• **TASK**
Rewrite the listing with every "Given" renamed to "Instruction" and all other text left as it is. Leave the pictures out of your answer.

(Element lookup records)
'''

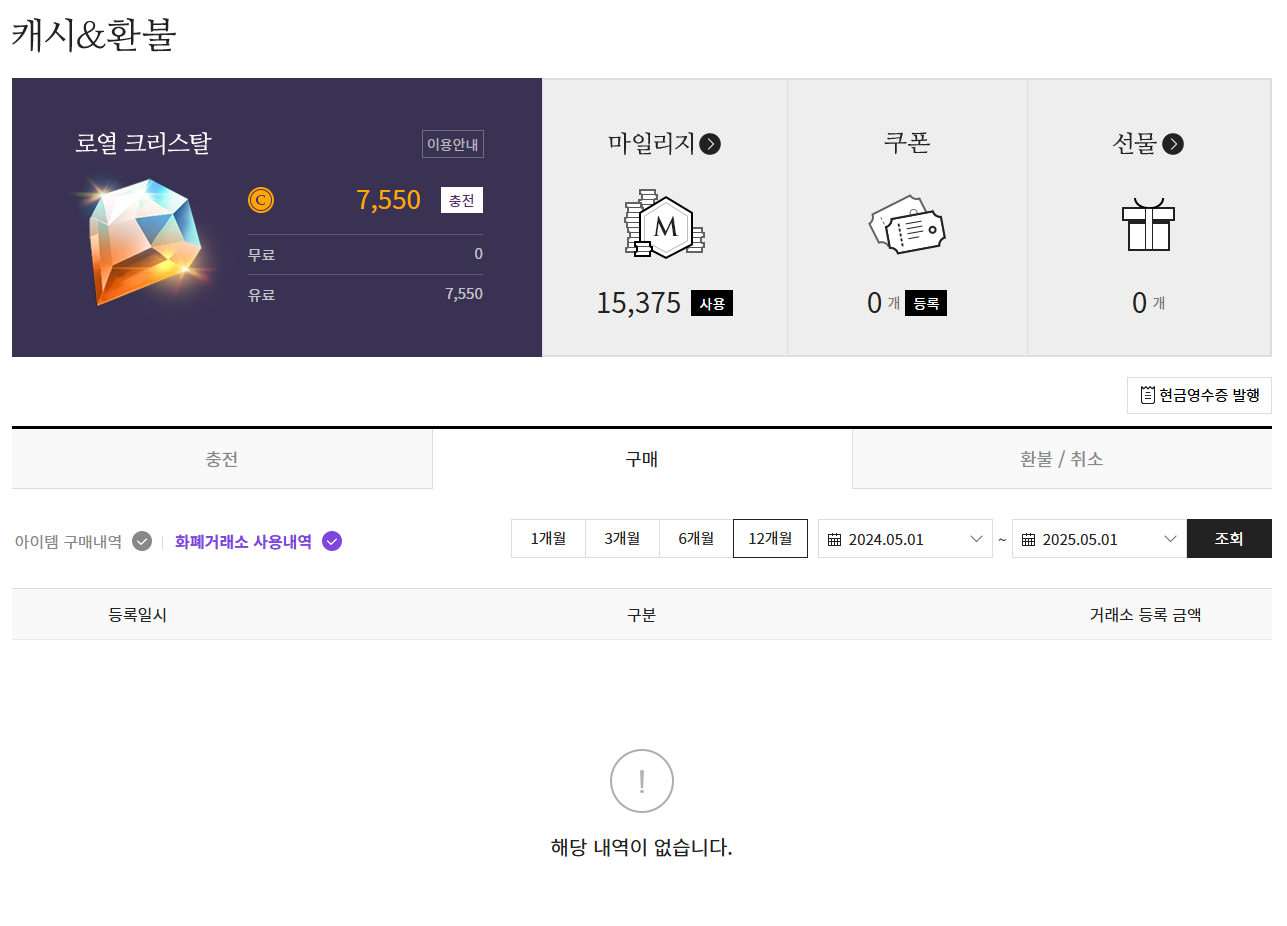Choose the 3개월 period option

(622, 538)
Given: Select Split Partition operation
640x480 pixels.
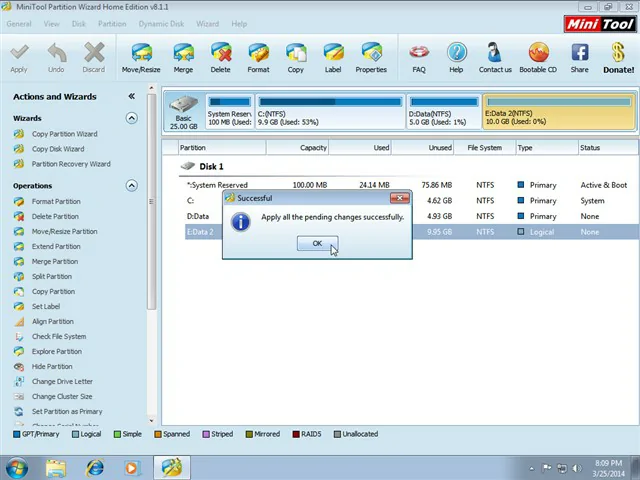Looking at the screenshot, I should click(x=51, y=276).
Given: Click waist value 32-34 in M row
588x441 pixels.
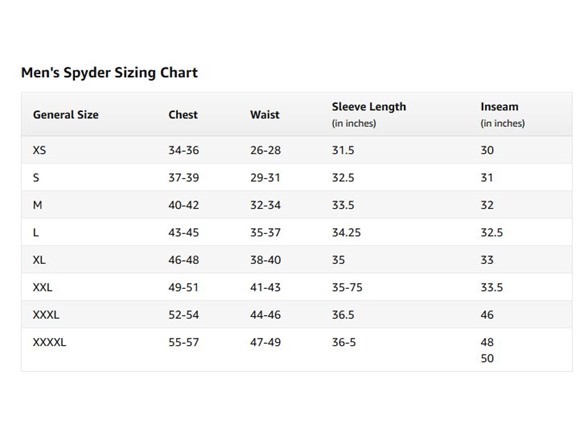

'''

• **EXERCISE OUTPUT**
Choose the 3개월 period option

(622, 538)
Instruction: Select Split Partition operation
640x480 pixels.
Looking at the screenshot, I should click(x=51, y=276).
Instruction: Click waist value 32-34 in M row
588x441 pixels.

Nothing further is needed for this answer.